According to Article 4 of the "Provisions on the Work of Hearing in the Examination of Cases by People's Procuratorates," for cases involving the necessity of detention review, non-prosecution, criminal appeals, civil litigation supervision, administrative litigation supervision, public interest litigation, etc., where there is significant controversy in determining facts, applying legal principles, and handling cases, or cases with significant social impact that require hearing the opinions of parties involved and other relevant personnel in person, a hearing can be convened with the approval of the chief procurator. According to Article 16, the opinions of the hearing officer are important references for the People's Procuratorate to handle cases in accordance with the law.

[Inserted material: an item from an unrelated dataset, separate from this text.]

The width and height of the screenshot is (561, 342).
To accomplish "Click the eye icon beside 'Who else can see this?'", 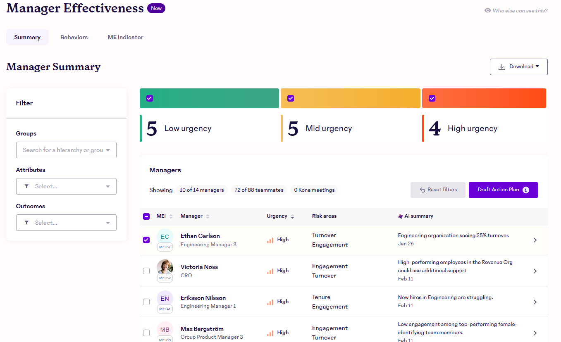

After this case was transferred for examination and prosecution, the defense had extensive communication with the prosecuting authority, submitting written legal opinions. After considering the defense's opinions, the prosecuting authority preliminarily concluded that the public security agency's determination lacked clarity and evidence. To efficiently resolve disputes, the defense proactively applied for a prosecutorial hearing, which was approved by the prosecuting authority. Personnel from judicial and tax authorities attended the hearing. During the hearing, the defense expressed their opinions effectively, gaining approval from all parties. In the end, the prosecuting authority made a decision not to prosecute. The prosecutorial hearing played a crucial role in effectively resolving disputes in this case. In practice, defense lawyers in false invoicing cases should review whether the conditions for a prosecutorial hearing are met, actively apply for the prosecutorial hearing procedure, and fully exercise their defense rights during the examination and prosecution stage.